Retail

eCommerce Demand Pushes UPS Earnings

An investment in smart technology is starting to pay off for United Parcel Service (UPS) as profits soar.

UPS has a lot to be happy about these days, with a reported 10 percent growth in quarterly income, a major boost in efficiency and the decreasing cost of delivering online orders to U.S. homes. According to The Wall Street Journal, residential deliveries made by UPS are up more than 6 percent in the quarter.

These deliveries are historically more costly for delivery services compared to shipments made to businesses, with the packages tending to require more driving and time from the processors and carriers. However, UPS has been able to capitalize on the increasing need for these types of deliveries, thanks, in large part, to investments the company has recently made in updating its infrastructure.

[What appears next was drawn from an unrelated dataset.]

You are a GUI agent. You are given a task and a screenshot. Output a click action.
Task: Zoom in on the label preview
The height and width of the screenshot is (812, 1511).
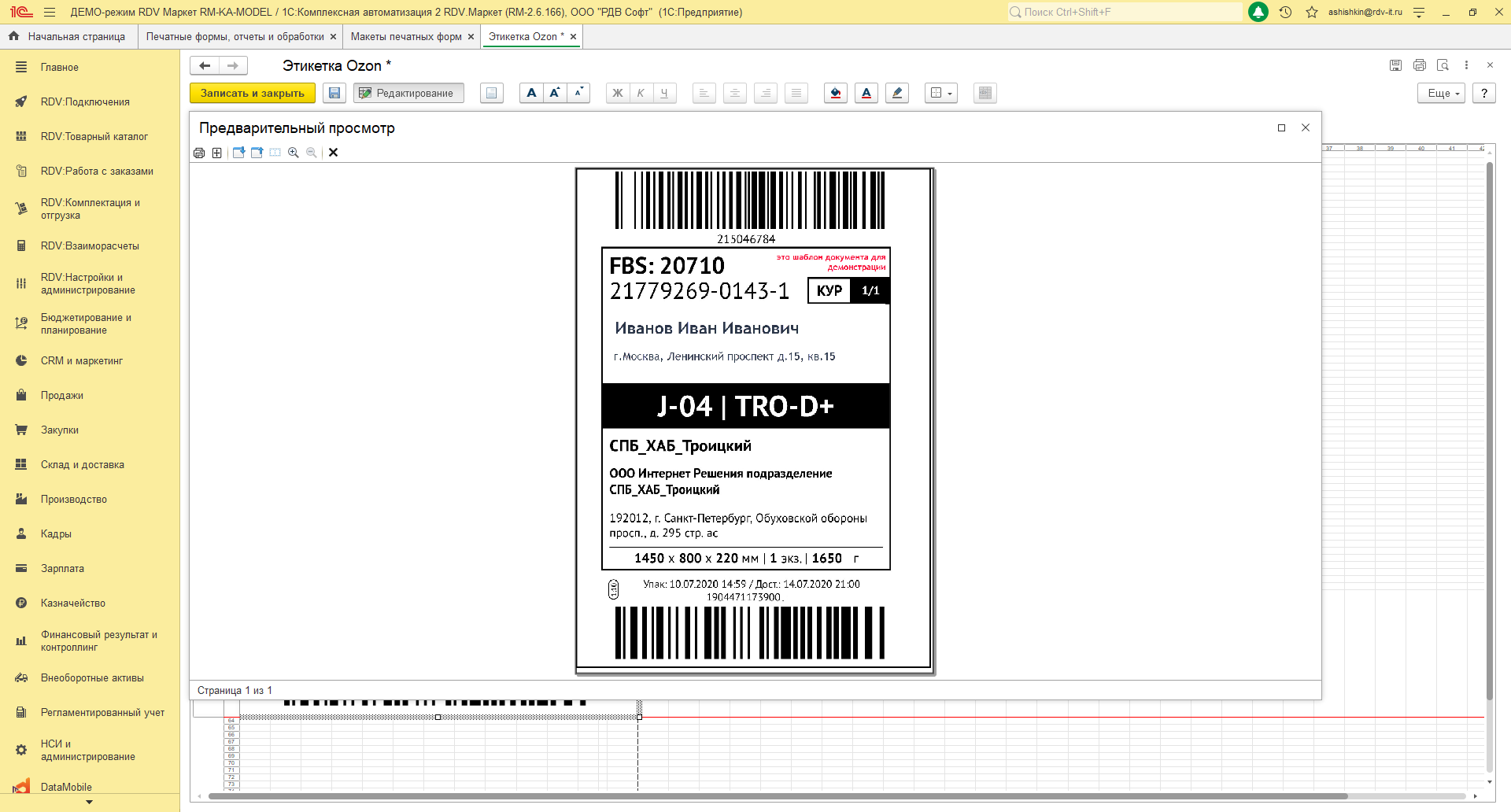[294, 153]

According to WSJ, UPS has invested in software to help it plan more efficient delivery routes, added package pickup locations to allow it to pool more deliveries and picked up more of what it refers to as last-mile deliveries, which used to be primarily handled by the U.S. Postal Service.

For the quarter ending March 31, the company reported an increase in its U.S. domestic package operating profit of 7.6 percent to $1.1 billion, according to WSJ. This increase was thanks, in large part, to the reduction in the average cost per package by 1.9 percent. Additionally, it was increased due to efficiency gains, as well as lower fuel costs. Average daily U.S. package volume also increased by nearly 3 percent during the quarter, which helped boost the company’s profits.

“We’re creating that density that allows for the improvement in the economics,” Chief Financial Officer Richard Peretz said in an interview with WSJ. “You’re really starting to see that benefit in the last few quarters.”

The company told the outlet that it expects the momentum to continue. But it is also bracing for the impact of a pending decision by the U.S. Treasury Department regarding cuts to pension plans made back in 2007. Under a new law passed in 2014, reduction of benefits by a third-party pension plan would force the providing business to make up for the lost benefit payouts.

This may trigger a payout of up to $3.8 billion by UPS to former Teamster employees this year, something that would certainly put a dent in the delivery company’s earnings.